5 . Mechanical assembly
Occupational risk factors in simple mechanical assembly processes are few and similar to those in general machining.
However, in complex assembly processes, occupational risks are mainly related to the specific assembly techniques used.
For example, the use of various welding techniques may result in welding-related occupational hazards, while the use of adhesives may result in adhesive-related occupational hazards. If a coating process is required, there may also be occupational hazards associated with the coating process.
Protective measures
Occupational hazards in the machine manufacturing industry mainly include the hazards of silicon dust in foundry production, organic solvents such as benzene and its derivatives in coating production, and welding dust (smoke) in welding operations. To address these dangers, the following measures must be taken:
- Reasonable workshop layout: In the design of the workshop, efforts should be made to minimize cross-pollution of occupational hazards. For example, the smelting furnace must be located outdoors or away from busy areas, and the riveting, welding and painting processes must be separated.
- Dust Control: Low-free silica molding sand should be used whenever possible, and manual molding and sand cleaning should be reduced. Sand cleaning is the process with the highest concentration of dust in foundry production and should receive special attention. This can be achieved by installing high-powered ventilation and dust removal systems and carrying out wet spraying operations to reduce the concentration of dust in the workplace air. Workers must also wear dust masks that meet relevant national standards.
- Antivirus and emergency response: Sealing measures or local ventilation devices must be installed for equipment that may produce chemical toxins in heat treatment and metal smelting processes. In workplaces that produce highly toxic gases such as carbon monoxide, hydrogen cyanide, formaldehyde and benzene (e.g. certain tempering, painting and gluing processes), emergency response plans for acute occupational poisonings must be implemented, warning signs must be posted and gas masks or respirators must be provided.
- Noise control: Noise is a significant occupational hazard in the machine manufacturing industry and can be controlled by reducing high-intensity noise from equipment such as pneumatic hammers, air compressors, grinding machines, polishers, stamping machines and cutting equipment. High-intensity noise sources must be centralized and acoustic insulation protection must be used. Sources of aerodynamic noise must be muffled at entry or exit. Acoustic insulation and absorption treatments must be applied in control rooms and post-operative rooms. Workers who enter workplaces with sound intensity greater than 85dB(A) must use ear plugs or anti-noise ear protectors.
- Vibration control: Vibration is a common occupational hazard in the machine manufacturing industry. Measures must be taken to reduce vibration or implement rotational operations for equipment such as riveting machines, forging presses, molding sand compactors, sand falling systems, and sand cleaning machines.
- Radio frequency protection: Appropriate shielding materials must be used to protect equipment that produces high frequency, microwave and other radio frequency radiation.

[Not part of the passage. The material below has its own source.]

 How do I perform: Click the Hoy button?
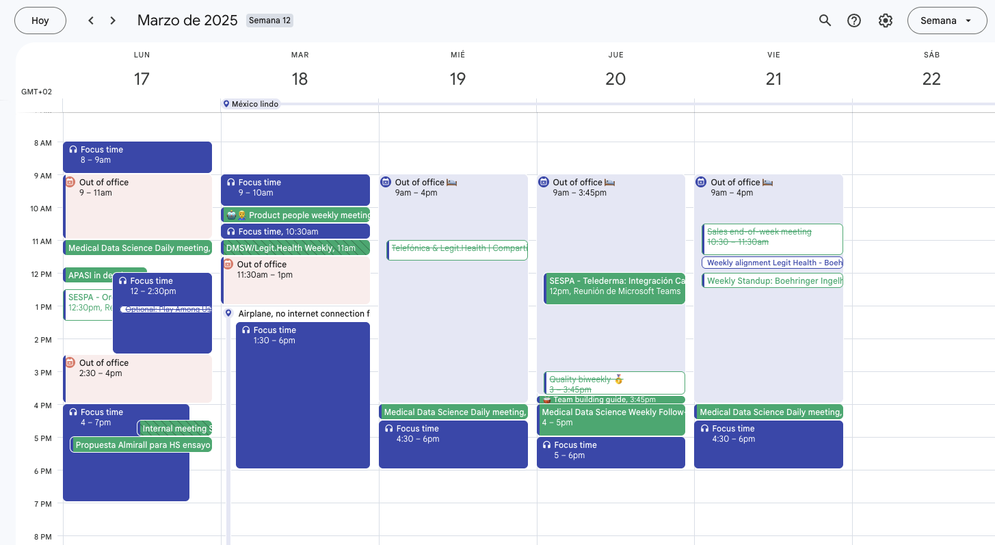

Distance isolation and weather protection must also be provided.
- Heat stroke prevention: Effective summer heat prevention and cooling measures should be taken for workers in high-temperature environments such as casting, forging and heat treatment. This can be achieved through a combination of engineering technology, health care and work organization and management measures, such as the rational arrangement of heat sources, provision of fresh and savory beverages, rotational operations and air conditioning in work rooms. control and operating rooms.